Understanding the genetic basis of important phenotypes is one of the major goals of molecular biology, especially in cultivated plants because the identification of genes underlying agronomic traits can directly contribute to the further improvement of the yield and quality [1]. Although QTL mapping, and more recently population genetic approaches, are commonly used to search for genes (or genomic regions) responsible for phenotypic differences, the actual identification of such genes remains a huge challenge [3]. O. sativa and its wild progenitor O. rufipogon are clearly different in several traits related to the yield and quality of rice, and selection should have played a crucial role in genes related to such traits during the domestication process of rice. A genome-wide population genetic survey of selection should identify large regions containing the target genes, and the QTL information should serve as a powerful guide to narrow down on them. Below we discuss a few interesting examples.

QTLs related to shattering, awn length, and seed dormancy all mapped to the selective sweep regions S05 and S10 (Figure 4). This suggests that mutations in genes controlling these traits within these regions were likely to be targeted by selection. Transcription factors would be strong candidates as they can affect multiple developmental traits including seed shattering and dormancy [33], [34], [35], and many genes identified as controlling domestication traits are transcription factors [3]. We found that a homeodomain-like containing gene in S05 has a nucleotide variation in the 5’ upstream region that is fixed in O. sativa.

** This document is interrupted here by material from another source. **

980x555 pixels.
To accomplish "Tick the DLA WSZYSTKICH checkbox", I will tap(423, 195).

We also found 3 transcription factor genes in S10 which contain sequence variants fixed in O. sativa – a homeoldomain leucine zipper (HD-Zip) I gene with a deletion of a single amino acid (3 nucleotides), and a helix-loop-helix DNA binding gene and a WRKY gene with nonsynonymous substitutions in protein-coding regions (Figure 4 and Dataset S3). All 4 genes have expression evidence in O. sativa (Dataset S2). In addition, it is thought that some HD-Zip I and WRKY genes are involved in the abscisic acid (ABA) signaling pathway and control seed dormancy and germination [34], [36], [37]. It is therefore tempting to speculate that a mutation in one of these transcription factors was selected for due to its pleiotropic effect on multiple domestication traits.

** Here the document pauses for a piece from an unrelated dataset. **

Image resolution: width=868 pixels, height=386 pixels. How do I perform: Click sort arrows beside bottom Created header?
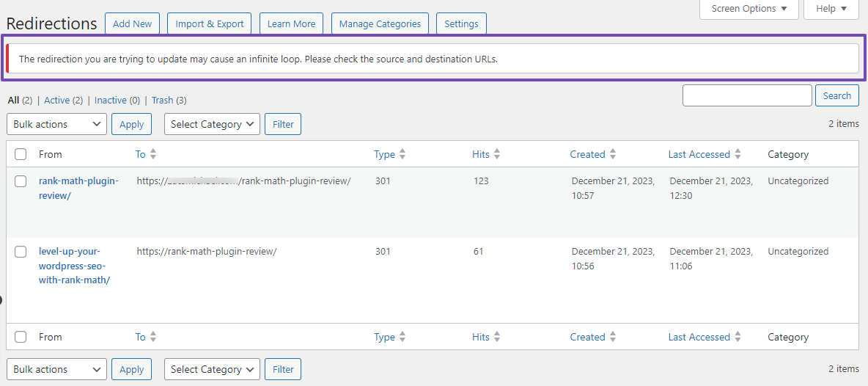(613, 337)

Grain quality, which includes eating, cooking, nutritional, and milling quality, clearly differentiates wild and cultivated rice and might well have been targets throughout human cultivation. In particular, seed storage protein genes would be strong candidates as they account for a significant portion of the total protein content of seeds, and strongly affect the nutritional quality of rice [38]. In addition, the major seed storage proteins, globulin, prolamin, and glutelin, are highly expressed in seeds [39], [40]. We found that S04 has 11 quality-related QTLs, and also contains a Globulin-1 gene which has two nucleotide variations in the upstream promoter region that are fixed in the O. sativa accessions. Interestingly, this gene was reported to be up-regulated in a high milling yield cultivar Cypress compared to a low milling yield cultivar LaGrue [41]. We also noticed that several quality-related QTLs map close to the region that showed reduction of diversity specific to indica (Figure 5). This region contains a globulin-like gene, and also a sucrose synthase 2 gene. Sucrose synthase catalyzes the first step in the conversion of sucrose to starch and may well affect various quality traits such as amylose content, gel consistency, or gelatinization temperature [42], [43]. Genes involved in starch biosynthesis are thought to have been under strong selection during domestication in both maize and rice [8], [44]. It has also been reported that sucrose synthase activity affects rice grain yield [45].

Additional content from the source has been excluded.